Berbagai kebijakan dan pengembangan sistem pembayaran non tunai ditempuh
Bank Indonesia dengan tetap terfokus pada empat aspek utama, yaitu peningkatan
keamanan, efisiensi, perluasan akses dalam sistem pembayaran dengan tetap
memperhatikan perlindungan konsumen, sehingga cashless society seperti yang
diharapkan dapat tercapai. Transaksi non tunai yang merupakan bagian dari sistem
pembayaran seperti Alat Pembayaran Melalui Kartu (APMK) berupa kartu kredit, kartu
debet, kartu debet+ATM, serta e-money saat ini mulai cukup marak penggunaannya dan
memberi banyak kemudahan bagi masyarakat. Perbankan pun juga terus memberikan
fasilitas untuk memudahkan nasabahnya melakukan berbagai transaksi harian seperti
pemasangan Electronic Data Capture (EDC) yang terus ditambah setiap tahunnya.
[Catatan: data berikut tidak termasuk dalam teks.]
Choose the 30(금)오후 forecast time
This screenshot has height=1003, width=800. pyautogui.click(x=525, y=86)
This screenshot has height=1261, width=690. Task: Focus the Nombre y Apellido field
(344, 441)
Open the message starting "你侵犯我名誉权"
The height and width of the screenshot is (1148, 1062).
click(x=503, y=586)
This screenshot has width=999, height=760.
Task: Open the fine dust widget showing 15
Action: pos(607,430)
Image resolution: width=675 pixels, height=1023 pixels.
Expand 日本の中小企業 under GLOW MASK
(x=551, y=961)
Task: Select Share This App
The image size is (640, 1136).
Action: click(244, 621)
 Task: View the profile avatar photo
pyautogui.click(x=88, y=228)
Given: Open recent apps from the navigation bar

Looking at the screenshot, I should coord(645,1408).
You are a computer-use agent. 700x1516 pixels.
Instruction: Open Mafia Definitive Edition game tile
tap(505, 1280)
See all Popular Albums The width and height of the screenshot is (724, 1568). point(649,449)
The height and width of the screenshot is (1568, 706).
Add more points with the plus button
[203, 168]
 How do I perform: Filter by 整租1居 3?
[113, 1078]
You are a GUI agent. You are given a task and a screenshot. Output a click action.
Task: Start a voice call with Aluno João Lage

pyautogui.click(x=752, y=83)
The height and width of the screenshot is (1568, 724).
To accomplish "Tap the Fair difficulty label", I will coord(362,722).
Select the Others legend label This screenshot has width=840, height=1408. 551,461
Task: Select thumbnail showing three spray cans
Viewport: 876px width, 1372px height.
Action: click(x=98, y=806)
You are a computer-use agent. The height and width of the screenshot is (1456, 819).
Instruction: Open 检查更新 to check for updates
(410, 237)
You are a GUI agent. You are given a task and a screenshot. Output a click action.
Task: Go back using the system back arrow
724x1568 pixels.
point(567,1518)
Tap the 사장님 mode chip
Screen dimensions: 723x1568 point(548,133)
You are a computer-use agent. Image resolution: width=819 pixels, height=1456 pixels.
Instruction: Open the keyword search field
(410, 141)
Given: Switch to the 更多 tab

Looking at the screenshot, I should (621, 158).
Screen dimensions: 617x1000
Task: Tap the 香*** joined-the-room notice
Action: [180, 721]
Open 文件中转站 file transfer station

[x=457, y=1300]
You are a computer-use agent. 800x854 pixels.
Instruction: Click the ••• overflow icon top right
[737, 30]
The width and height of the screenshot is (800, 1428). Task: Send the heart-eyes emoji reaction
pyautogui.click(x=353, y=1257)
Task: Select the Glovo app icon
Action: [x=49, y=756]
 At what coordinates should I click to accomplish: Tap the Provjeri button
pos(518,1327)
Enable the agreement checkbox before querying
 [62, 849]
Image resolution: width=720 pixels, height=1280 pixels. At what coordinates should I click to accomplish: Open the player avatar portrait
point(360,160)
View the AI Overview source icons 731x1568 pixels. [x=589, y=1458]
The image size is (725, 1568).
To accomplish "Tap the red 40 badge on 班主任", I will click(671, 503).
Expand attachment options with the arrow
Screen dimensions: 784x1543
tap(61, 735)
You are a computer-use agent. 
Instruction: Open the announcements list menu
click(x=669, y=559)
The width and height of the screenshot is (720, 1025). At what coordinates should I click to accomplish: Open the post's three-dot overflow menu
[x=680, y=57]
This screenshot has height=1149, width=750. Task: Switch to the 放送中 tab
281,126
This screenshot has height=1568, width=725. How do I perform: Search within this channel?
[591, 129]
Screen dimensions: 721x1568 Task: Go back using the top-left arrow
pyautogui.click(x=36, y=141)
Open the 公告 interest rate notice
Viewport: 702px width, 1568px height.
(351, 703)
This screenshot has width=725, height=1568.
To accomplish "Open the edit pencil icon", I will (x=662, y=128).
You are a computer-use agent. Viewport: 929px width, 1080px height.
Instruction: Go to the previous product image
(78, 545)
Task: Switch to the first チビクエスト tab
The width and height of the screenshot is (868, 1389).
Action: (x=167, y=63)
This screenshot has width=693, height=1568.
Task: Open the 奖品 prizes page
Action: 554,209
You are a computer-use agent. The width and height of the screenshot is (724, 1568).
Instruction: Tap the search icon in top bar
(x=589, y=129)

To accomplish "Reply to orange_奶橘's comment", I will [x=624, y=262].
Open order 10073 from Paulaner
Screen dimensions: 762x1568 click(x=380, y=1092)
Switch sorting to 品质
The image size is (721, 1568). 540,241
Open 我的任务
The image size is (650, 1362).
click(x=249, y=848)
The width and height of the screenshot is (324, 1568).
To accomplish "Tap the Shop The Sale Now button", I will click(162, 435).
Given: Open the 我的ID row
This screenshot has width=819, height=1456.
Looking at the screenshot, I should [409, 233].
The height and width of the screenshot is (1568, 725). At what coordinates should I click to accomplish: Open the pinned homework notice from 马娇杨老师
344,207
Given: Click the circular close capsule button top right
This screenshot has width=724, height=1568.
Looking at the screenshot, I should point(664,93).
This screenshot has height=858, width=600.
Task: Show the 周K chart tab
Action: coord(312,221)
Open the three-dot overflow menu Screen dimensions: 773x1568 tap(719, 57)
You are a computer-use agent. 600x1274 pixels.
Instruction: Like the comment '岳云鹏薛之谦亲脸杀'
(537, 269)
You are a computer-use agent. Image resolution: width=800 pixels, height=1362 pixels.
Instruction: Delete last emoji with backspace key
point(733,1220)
Di Indonesia, jumlah pemegang Alat pembayaran Melalui Kartu terus mengalami
peningkatan, hingga pada bulan Juli 2013 telah mencapai 97,7 juta kartu (Laporan
Tahunan Bank Indonesia, 2013). Total transaksi menggunakan kartu kredit pada bulan
Mei 2013 Rp 88,48 triliun. Sedangkan jumlah kartu ATM/Debet mencapai sebanyak 82,
38 juta dan e-money 25,65 juta instrumen. Hingga saat ini, pengguna APMK dan emoney terkonsentrasi di kota-kota besar dipulau Jawa, Sumatra, Bali, serta sebagian
Sulawesi dan Kalimantan dengan pemakaian yang masih didominasi oleh pembelanjaan,
diikuti pembayaran tagihan dan penarikan tunai, serta pembelian tiket transportasi.